**Work required:** Change every "black circle" to "dark circle" in the data below, and keep everything else the same.

**Records for processing:**

====================

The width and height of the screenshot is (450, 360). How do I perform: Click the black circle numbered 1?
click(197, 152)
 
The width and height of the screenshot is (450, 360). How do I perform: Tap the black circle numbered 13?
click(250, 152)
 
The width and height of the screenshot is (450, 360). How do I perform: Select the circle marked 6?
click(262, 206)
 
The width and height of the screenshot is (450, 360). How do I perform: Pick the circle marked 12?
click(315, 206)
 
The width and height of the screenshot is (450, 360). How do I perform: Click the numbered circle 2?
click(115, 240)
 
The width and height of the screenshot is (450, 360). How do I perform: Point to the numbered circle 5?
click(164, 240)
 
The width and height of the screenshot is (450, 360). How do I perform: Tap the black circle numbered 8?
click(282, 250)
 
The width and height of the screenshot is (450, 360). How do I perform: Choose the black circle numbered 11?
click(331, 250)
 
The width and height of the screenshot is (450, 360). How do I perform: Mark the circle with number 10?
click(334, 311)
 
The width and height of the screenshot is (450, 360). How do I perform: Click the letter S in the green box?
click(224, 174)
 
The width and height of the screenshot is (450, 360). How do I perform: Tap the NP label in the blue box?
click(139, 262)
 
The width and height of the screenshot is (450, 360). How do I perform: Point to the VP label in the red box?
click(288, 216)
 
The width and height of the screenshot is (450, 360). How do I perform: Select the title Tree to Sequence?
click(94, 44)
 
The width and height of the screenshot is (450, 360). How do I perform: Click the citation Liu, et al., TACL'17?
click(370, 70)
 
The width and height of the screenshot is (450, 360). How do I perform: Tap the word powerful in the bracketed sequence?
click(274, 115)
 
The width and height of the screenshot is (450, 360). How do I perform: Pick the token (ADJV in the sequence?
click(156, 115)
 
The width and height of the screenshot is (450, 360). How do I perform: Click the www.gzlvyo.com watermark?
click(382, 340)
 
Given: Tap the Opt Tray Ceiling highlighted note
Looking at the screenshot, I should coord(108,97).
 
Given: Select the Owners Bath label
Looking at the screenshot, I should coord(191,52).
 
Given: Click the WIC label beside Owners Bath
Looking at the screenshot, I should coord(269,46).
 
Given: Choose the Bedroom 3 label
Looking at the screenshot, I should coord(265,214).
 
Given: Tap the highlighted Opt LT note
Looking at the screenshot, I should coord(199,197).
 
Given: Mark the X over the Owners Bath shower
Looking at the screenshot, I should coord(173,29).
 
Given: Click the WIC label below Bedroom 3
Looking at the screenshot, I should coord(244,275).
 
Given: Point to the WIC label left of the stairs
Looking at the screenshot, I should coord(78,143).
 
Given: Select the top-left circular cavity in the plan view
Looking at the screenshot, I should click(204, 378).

====================

**Answer for this exercise:**
The width and height of the screenshot is (450, 360). How do I perform: Click the dark circle numbered 1?
click(197, 152)
 
The width and height of the screenshot is (450, 360). How do I perform: Tap the dark circle numbered 13?
click(250, 152)
 
The width and height of the screenshot is (450, 360). How do I perform: Select the circle marked 6?
click(262, 206)
 
The width and height of the screenshot is (450, 360). How do I perform: Pick the circle marked 12?
click(315, 206)
 
The width and height of the screenshot is (450, 360). How do I perform: Click the numbered circle 2?
click(115, 240)
 
The width and height of the screenshot is (450, 360). How do I perform: Point to the numbered circle 5?
click(164, 240)
 
The width and height of the screenshot is (450, 360). How do I perform: Tap the dark circle numbered 8?
click(282, 250)
 
The width and height of the screenshot is (450, 360). How do I perform: Choose the dark circle numbered 11?
click(331, 250)
 
The width and height of the screenshot is (450, 360). How do I perform: Mark the circle with number 10?
click(334, 311)
 
The width and height of the screenshot is (450, 360). How do I perform: Click the letter S in the green box?
click(224, 174)
 
The width and height of the screenshot is (450, 360). How do I perform: Tap the NP label in the blue box?
click(139, 262)
 
The width and height of the screenshot is (450, 360). How do I perform: Point to the VP label in the red box?
click(288, 216)
 
The width and height of the screenshot is (450, 360). How do I perform: Select the title Tree to Sequence?
click(94, 44)
 
The width and height of the screenshot is (450, 360). How do I perform: Click the citation Liu, et al., TACL'17?
click(370, 70)
 
The width and height of the screenshot is (450, 360). How do I perform: Tap the word powerful in the bracketed sequence?
click(274, 115)
 
The width and height of the screenshot is (450, 360). How do I perform: Pick the token (ADJV in the sequence?
click(156, 115)
 
The width and height of the screenshot is (450, 360). How do I perform: Click the www.gzlvyo.com watermark?
click(382, 340)
 
Given: Tap the Opt Tray Ceiling highlighted note
Looking at the screenshot, I should coord(108,97).
 
Given: Select the Owners Bath label
Looking at the screenshot, I should coord(191,52).
 
Given: Click the WIC label beside Owners Bath
Looking at the screenshot, I should coord(269,46).
 
Given: Choose the Bedroom 3 label
Looking at the screenshot, I should coord(265,214).
 
Given: Tap the highlighted Opt LT note
Looking at the screenshot, I should coord(199,197).
 
Given: Mark the X over the Owners Bath shower
Looking at the screenshot, I should coord(173,29).
 
Given: Click the WIC label below Bedroom 3
Looking at the screenshot, I should coord(244,275).
 
Given: Point to the WIC label left of the stairs
Looking at the screenshot, I should coord(78,143).
 
Given: Select the top-left circular cavity in the plan view
Looking at the screenshot, I should click(204, 378).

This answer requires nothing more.